Only lines containing the string "width" belong in the answer; find them in the records and copy them.

Segment Open

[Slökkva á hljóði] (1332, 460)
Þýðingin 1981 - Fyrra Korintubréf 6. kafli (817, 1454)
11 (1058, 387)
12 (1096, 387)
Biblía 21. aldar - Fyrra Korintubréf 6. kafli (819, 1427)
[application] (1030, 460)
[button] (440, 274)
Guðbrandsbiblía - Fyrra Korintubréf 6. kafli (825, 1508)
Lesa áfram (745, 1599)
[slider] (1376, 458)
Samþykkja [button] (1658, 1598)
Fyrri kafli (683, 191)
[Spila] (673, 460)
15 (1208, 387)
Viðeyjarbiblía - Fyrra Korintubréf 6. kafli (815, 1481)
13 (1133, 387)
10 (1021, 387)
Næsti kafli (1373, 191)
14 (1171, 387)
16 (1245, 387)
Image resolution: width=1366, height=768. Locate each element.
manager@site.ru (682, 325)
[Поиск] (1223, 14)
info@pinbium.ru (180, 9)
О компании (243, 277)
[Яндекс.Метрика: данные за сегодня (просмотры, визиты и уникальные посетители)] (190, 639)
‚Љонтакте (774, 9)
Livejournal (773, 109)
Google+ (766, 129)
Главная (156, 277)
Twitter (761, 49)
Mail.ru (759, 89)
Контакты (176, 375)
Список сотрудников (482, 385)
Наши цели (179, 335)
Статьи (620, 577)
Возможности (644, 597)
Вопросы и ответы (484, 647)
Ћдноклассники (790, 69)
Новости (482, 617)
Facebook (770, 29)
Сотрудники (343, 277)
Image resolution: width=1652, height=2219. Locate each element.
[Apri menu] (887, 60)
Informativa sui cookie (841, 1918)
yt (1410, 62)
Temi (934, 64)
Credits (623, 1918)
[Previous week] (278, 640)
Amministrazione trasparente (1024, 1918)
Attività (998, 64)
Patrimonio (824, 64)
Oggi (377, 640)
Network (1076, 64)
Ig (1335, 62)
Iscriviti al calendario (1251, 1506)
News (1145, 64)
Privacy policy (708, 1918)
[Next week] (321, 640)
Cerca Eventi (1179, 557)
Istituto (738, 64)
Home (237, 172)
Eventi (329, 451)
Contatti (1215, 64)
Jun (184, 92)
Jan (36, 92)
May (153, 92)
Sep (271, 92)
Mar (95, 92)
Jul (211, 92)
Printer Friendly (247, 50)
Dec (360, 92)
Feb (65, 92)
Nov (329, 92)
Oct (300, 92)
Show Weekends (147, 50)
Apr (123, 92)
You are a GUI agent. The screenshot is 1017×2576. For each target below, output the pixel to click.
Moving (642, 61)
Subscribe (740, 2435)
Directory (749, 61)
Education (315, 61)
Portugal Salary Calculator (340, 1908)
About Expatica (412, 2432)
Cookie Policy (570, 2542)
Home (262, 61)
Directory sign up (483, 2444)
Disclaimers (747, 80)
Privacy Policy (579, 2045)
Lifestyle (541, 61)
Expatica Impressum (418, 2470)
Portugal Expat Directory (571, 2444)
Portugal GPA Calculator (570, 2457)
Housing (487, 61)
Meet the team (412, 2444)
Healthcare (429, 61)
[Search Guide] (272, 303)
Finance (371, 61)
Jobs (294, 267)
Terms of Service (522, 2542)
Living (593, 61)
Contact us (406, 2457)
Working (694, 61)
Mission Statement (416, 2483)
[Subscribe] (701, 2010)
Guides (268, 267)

Segment Closed

Solution to the problem ->
Image resolution: width=1366, height=768. Locate each element.
Image resolution: width=1652, height=2219. Locate each element.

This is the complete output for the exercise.